[What you should do]
In the listing, swap "console" for "dashboard" in the lines from the one containing "Click the Go to console button" through the one containing "pyautogui.click(x=27, y=62)", inclusive, and give only those lines with nothing else changed. Leave the pictures out.

[Input rows]
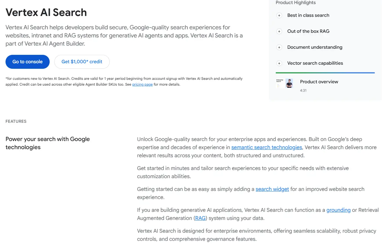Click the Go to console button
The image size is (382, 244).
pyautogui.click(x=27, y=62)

==

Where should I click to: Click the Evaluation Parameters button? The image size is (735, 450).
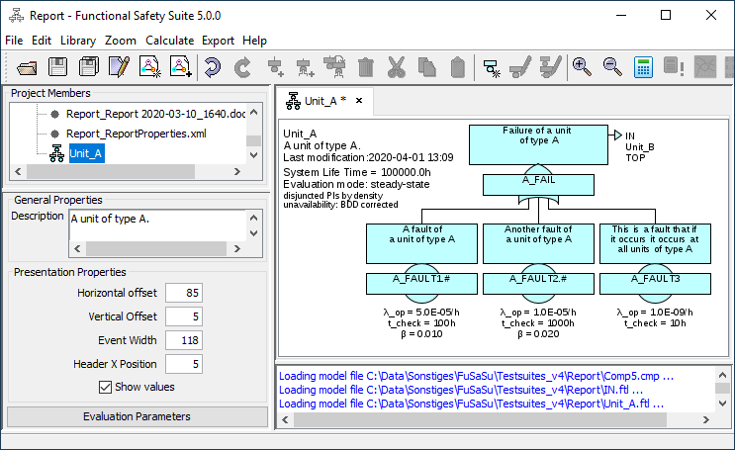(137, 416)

[The output]
Click the Go to dashboard button
The image size is (382, 244).
pyautogui.click(x=27, y=62)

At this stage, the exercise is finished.